What to work on:
Show every line in the data below that contains the word "coordinates", copying each line in full.

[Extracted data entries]
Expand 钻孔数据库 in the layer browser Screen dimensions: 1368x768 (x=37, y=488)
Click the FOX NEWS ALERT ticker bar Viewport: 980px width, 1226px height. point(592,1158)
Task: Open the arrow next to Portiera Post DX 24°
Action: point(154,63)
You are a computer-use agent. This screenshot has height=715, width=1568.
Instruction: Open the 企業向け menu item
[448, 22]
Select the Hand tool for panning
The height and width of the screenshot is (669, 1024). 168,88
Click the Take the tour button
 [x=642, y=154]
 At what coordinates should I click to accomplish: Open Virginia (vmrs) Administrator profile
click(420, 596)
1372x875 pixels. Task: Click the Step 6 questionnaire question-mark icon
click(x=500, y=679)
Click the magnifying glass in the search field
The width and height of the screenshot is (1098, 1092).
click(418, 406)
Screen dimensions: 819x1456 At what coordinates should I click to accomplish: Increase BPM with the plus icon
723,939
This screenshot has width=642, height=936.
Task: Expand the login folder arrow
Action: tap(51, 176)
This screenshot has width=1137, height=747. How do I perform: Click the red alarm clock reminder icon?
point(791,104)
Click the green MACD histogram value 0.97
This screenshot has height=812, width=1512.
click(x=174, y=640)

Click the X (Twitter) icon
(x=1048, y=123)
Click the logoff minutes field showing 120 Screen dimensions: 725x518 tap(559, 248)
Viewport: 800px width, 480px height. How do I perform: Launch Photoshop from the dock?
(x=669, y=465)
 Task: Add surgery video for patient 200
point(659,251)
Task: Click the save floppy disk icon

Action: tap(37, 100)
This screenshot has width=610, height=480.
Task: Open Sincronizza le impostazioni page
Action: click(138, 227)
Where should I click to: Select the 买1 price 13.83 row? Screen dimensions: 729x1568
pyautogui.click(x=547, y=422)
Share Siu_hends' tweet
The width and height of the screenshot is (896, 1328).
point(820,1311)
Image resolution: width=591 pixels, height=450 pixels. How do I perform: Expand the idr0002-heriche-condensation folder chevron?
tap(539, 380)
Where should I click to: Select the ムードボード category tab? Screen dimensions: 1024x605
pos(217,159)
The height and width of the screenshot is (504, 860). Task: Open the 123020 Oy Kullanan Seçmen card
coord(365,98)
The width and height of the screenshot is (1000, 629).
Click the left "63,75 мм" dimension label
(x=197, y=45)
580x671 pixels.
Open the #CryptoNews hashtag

Finished task:
 At what coordinates should I click to accomplish: Open Virginia (vmrs) Administrator profile
Screen dimensions: 819x1456 At what coordinates should I click to accomplish: Increase BPM with the plus icon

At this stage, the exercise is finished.